• [TASK BRIEF]
Go through the listing below and list every line with "heading".

----

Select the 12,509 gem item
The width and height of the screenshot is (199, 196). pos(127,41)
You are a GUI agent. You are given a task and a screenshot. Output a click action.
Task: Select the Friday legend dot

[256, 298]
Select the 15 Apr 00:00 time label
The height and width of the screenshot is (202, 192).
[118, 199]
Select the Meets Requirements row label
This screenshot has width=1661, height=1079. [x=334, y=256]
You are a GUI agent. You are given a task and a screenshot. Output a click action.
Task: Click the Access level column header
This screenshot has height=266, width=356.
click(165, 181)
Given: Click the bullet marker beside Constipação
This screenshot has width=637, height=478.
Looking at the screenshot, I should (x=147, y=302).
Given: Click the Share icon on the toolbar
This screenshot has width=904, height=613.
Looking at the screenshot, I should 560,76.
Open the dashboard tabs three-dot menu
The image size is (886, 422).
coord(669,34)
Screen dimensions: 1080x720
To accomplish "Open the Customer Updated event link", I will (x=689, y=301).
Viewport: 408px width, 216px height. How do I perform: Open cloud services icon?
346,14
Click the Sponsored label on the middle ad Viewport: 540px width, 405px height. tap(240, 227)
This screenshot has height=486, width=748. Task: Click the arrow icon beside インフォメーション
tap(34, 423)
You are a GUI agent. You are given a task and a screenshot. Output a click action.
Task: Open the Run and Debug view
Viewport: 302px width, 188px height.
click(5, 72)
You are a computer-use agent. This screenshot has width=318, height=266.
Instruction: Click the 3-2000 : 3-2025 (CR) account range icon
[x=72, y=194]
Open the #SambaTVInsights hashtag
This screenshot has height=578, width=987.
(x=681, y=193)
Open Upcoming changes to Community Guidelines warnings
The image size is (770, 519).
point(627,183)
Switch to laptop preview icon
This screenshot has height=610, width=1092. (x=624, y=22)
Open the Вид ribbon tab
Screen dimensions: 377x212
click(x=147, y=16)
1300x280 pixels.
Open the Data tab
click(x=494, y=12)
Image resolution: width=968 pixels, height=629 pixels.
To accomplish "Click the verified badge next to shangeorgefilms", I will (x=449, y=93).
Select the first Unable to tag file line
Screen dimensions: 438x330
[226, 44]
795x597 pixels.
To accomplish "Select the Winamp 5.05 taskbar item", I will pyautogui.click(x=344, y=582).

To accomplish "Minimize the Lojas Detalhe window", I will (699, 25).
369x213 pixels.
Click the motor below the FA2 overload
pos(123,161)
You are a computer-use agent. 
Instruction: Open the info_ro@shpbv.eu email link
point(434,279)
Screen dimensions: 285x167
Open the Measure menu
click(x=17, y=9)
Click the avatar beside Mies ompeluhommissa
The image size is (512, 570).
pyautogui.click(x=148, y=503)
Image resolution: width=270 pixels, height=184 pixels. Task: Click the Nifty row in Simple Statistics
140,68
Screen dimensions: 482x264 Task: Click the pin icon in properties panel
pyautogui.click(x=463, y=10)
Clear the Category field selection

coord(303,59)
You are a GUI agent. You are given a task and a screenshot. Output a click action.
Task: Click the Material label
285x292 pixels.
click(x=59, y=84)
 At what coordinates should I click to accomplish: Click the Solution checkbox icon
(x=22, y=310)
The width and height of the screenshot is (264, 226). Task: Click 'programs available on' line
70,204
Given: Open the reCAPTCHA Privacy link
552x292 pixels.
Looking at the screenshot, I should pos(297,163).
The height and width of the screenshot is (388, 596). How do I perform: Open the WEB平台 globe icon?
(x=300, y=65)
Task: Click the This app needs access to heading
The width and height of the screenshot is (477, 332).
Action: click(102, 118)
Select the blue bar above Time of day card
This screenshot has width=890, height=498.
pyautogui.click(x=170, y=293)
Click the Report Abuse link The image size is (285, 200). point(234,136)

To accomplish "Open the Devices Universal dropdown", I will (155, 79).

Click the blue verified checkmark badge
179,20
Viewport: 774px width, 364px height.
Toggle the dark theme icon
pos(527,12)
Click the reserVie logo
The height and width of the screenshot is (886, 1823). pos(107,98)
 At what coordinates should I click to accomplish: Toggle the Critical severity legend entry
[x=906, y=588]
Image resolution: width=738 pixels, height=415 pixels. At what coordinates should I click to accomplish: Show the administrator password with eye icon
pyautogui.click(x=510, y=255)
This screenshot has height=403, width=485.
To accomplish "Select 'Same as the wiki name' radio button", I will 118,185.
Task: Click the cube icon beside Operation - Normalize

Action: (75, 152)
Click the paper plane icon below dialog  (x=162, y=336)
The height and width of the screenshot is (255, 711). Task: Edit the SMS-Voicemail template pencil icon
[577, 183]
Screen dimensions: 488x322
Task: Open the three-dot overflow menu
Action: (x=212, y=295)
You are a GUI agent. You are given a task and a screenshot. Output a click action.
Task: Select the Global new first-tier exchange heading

----

• [REPLY]
Task: Click the This app needs access to heading
Task: Select the Global new first-tier exchange heading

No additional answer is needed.